> _Problem to work on_
Could you restate word for word only the lines below from the one holding "The image size is (727, 473)." to the one holding "Task: Click shoulder width value 33", inclusive, and leave out the pictures?

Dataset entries
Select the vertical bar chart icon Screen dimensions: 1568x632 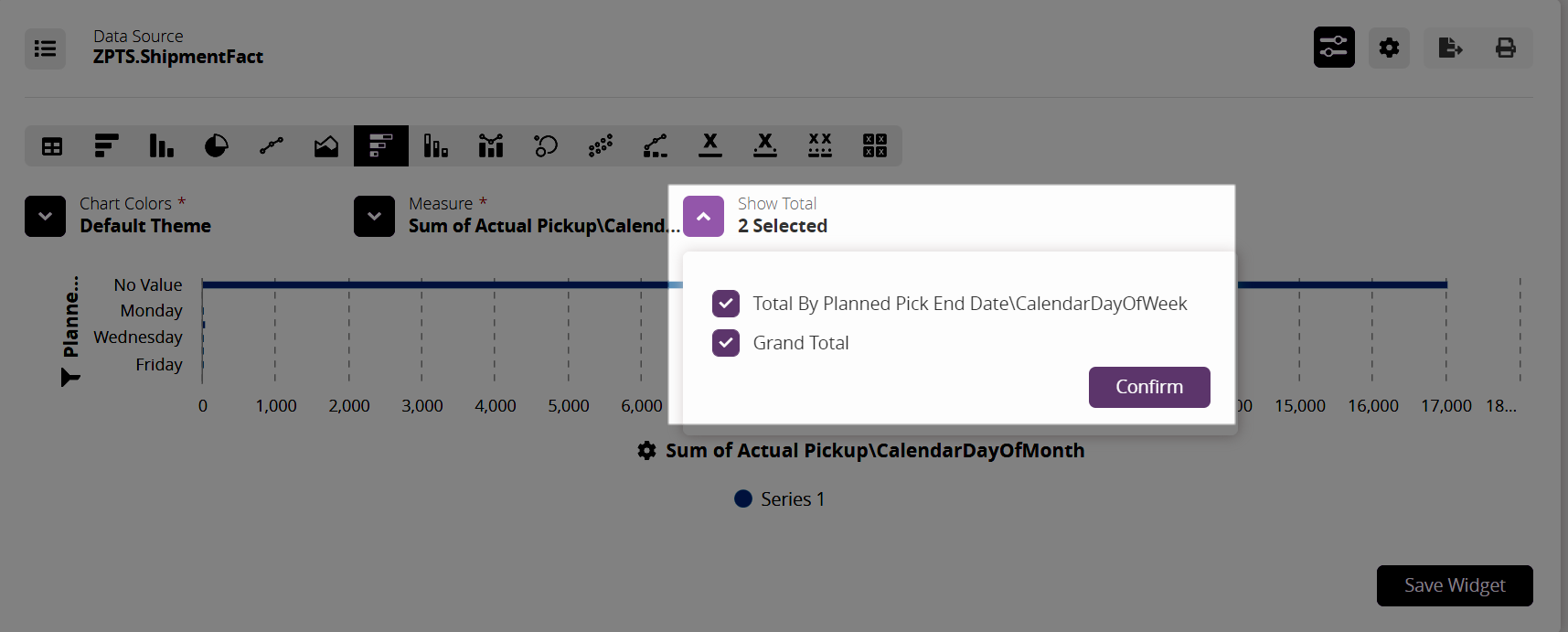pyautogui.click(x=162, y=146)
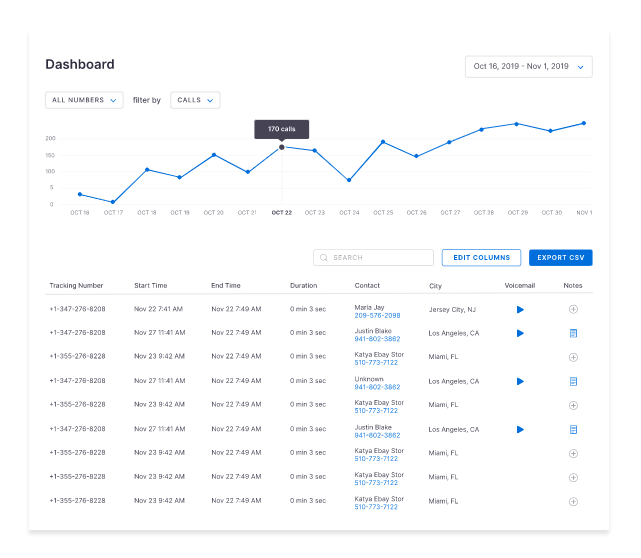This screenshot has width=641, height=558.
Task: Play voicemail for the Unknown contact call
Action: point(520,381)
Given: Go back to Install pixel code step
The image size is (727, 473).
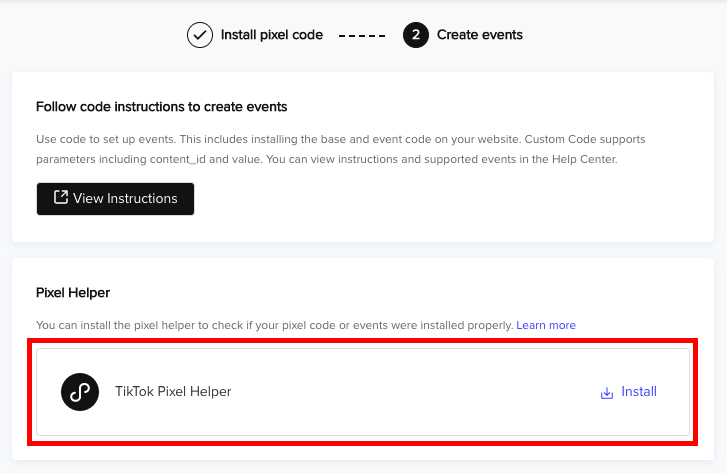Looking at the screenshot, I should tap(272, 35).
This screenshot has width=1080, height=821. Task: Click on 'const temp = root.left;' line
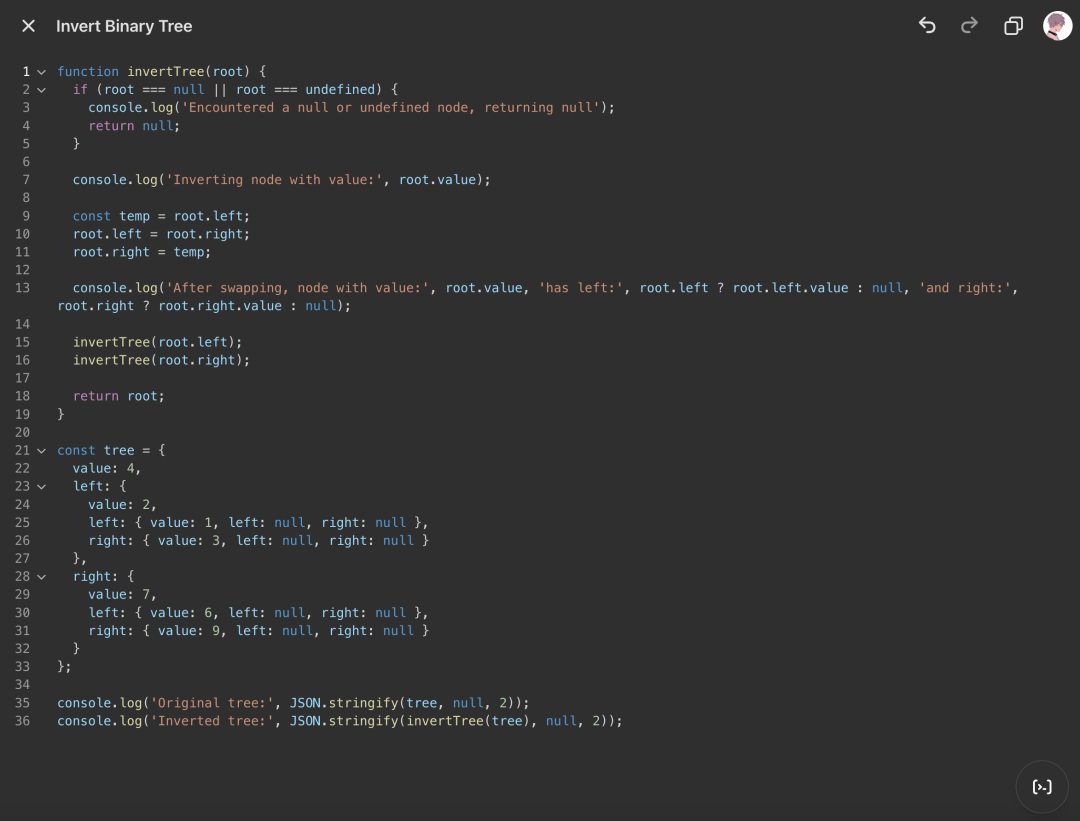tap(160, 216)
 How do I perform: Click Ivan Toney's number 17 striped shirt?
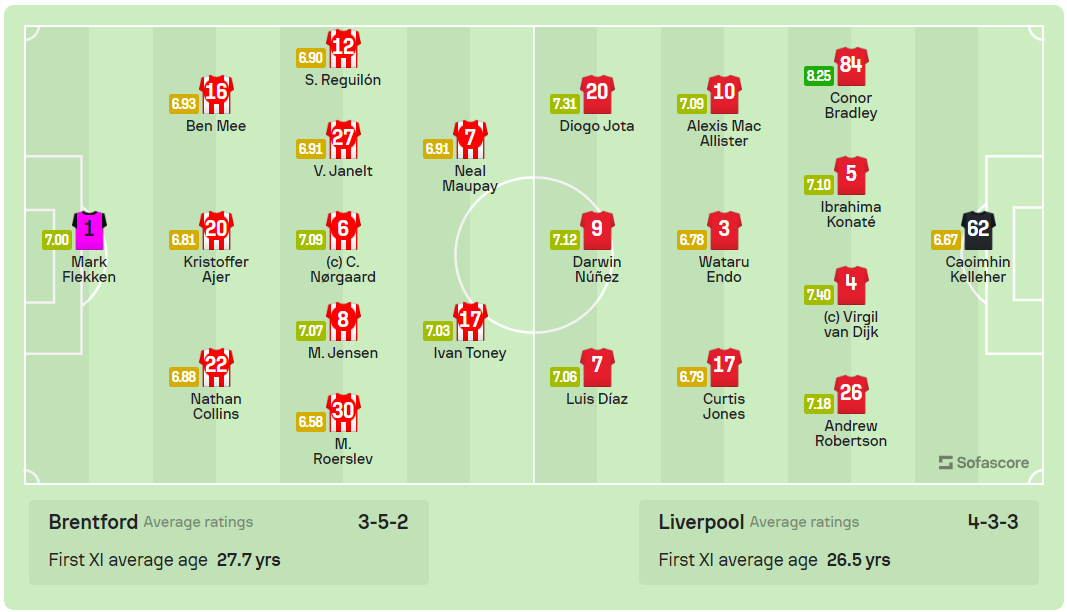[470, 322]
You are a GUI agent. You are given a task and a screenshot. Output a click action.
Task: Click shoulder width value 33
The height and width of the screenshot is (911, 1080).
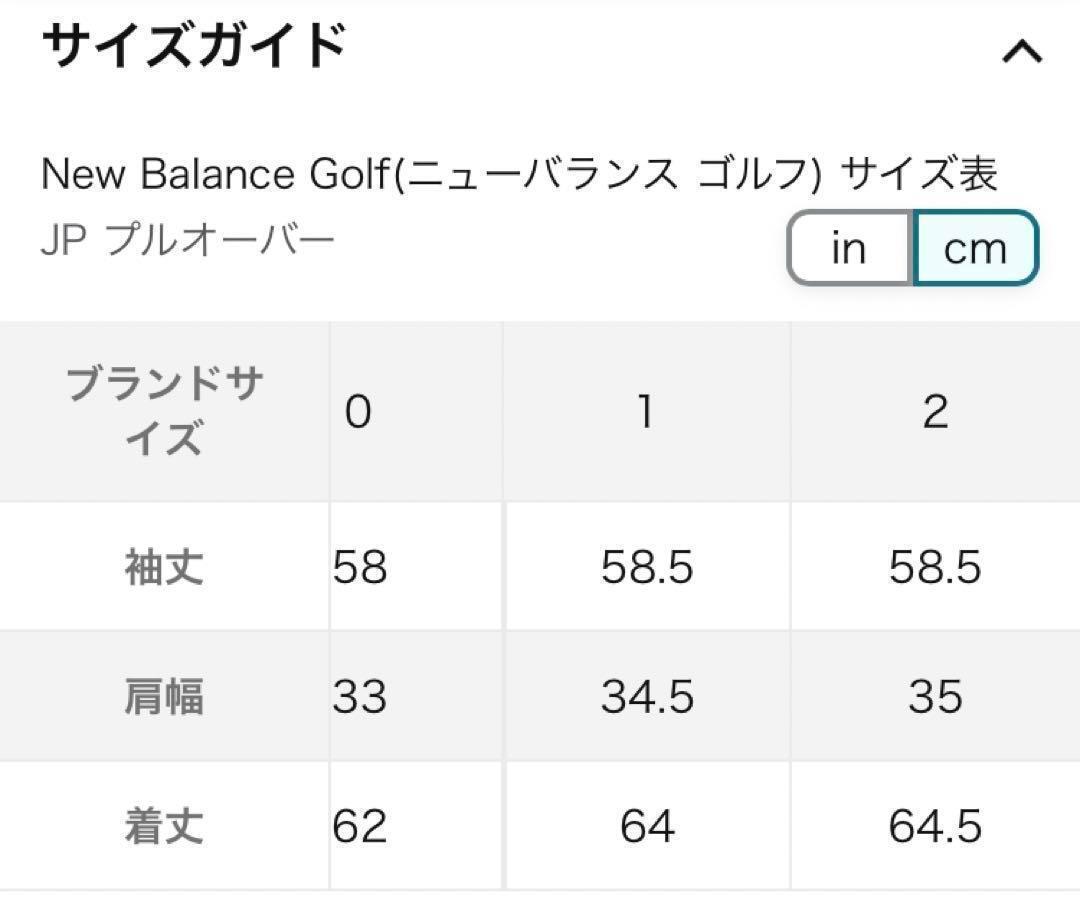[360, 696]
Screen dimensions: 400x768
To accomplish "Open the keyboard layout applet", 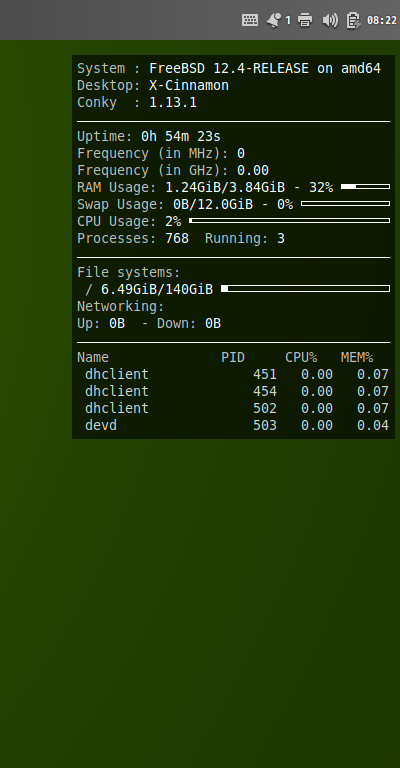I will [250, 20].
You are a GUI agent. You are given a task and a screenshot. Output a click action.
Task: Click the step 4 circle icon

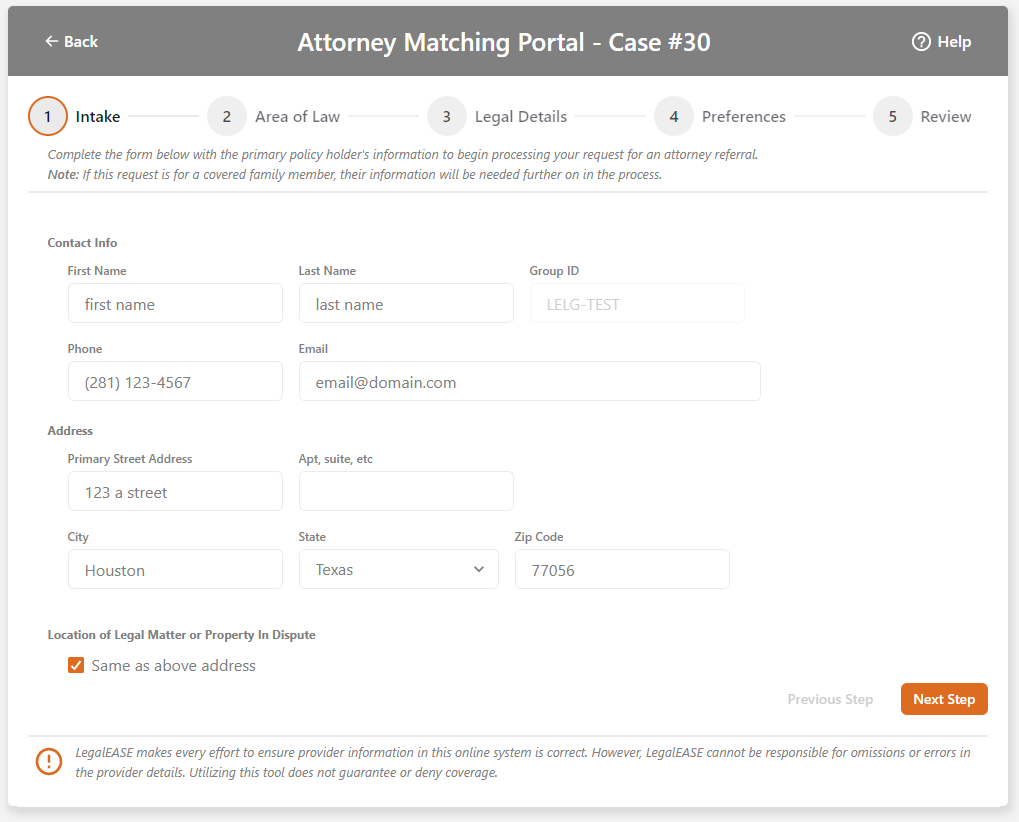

> _Written answer_
The image size is (727, 473).
Looking at the screenshot, I should tap(272, 35).
This screenshot has width=1080, height=821. Task: Click on 'const temp = root.left;' line
tap(160, 216)
 How do I perform: Click Ivan Toney's number 17 striped shirt?
[470, 322]
You are a GUI agent. You are given a task and a screenshot. Output a click action.
Task: Click shoulder width value 33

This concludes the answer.